Fig. 1: T1DM mice presented increased β-OHB levels and CaMKII-α kbhb in the hippocampus.

A–D Levels of blood glucose, liver β-OHB, blood β-OHB, and hippocampal β-OHB in mice treated with STZ or vehicle 4 days after injection (blood glucose: n = 7 per group; liver β-OHB: n = 6 per group; blood β-OHB: n = 6 per group; and hippocampal β-OHB: n = 6 per group). E Increase in the hippocampal β-OHB concentration in mice 4 to 28 days after injection of STZ (n = 6 per group). F Degree of exogenous CaMKII-α kbhb at the K42 and K267 sites in HT22 cells treated with LV expressing CaMKII-α or mutant CaMKII-α in the presence of β-OHB (CaMKII-α kbhb at the K42 and K267 sites: n = 3 per group).

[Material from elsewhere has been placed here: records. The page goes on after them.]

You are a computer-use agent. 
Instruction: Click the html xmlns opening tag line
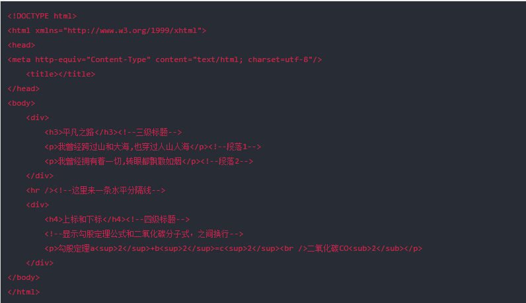(x=107, y=30)
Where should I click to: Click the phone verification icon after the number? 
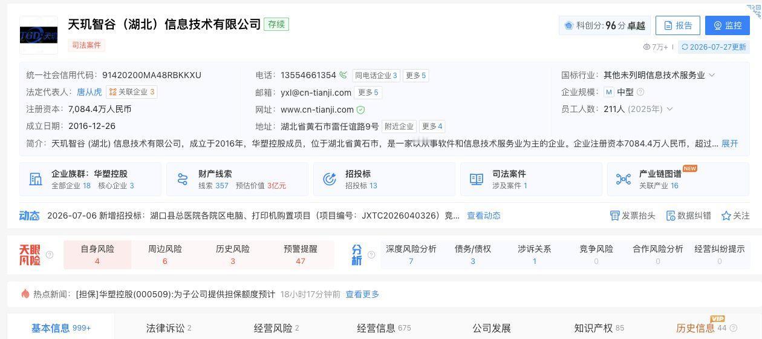pyautogui.click(x=343, y=76)

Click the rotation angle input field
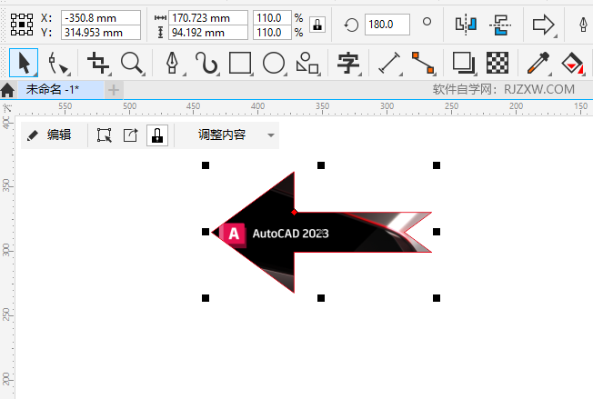click(387, 25)
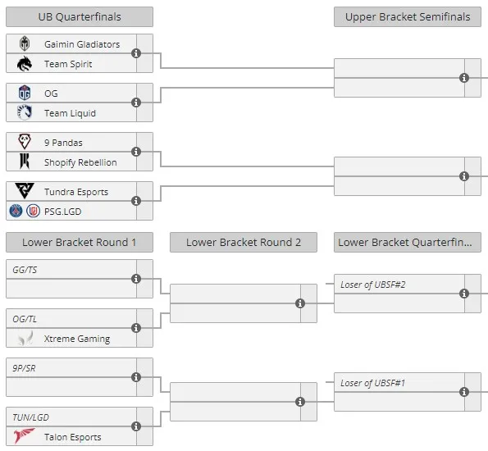Click the Gaimin Gladiators team logo
This screenshot has height=451, width=488.
25,43
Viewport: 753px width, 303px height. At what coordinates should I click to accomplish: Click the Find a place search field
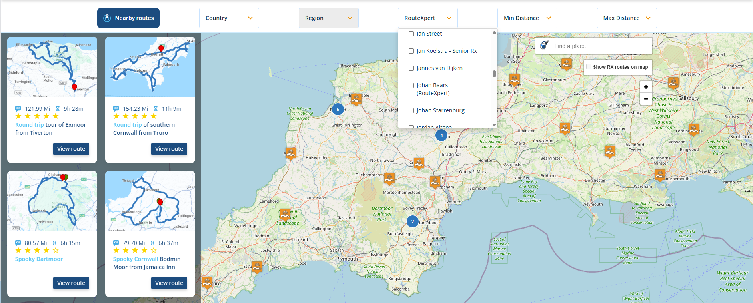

G Degree of kbhb at the K42 and K267 sites in the recombinant CaMKII-α protein after β-OHB-CoA treatment. H Degree of hippocampal CaMKII-α kbhb at the K42 and K267 sites in mice 4 to 28 days after injection of STZ (n = 6 per group). The data are presented as the means ± SEMs; unpaired t test or one-way ANOVA; **p < 0.01 and ****p < 0.0001. Veh: vehicle; STZ: streptozotocin; bhb: β-hydroxybutyrylation.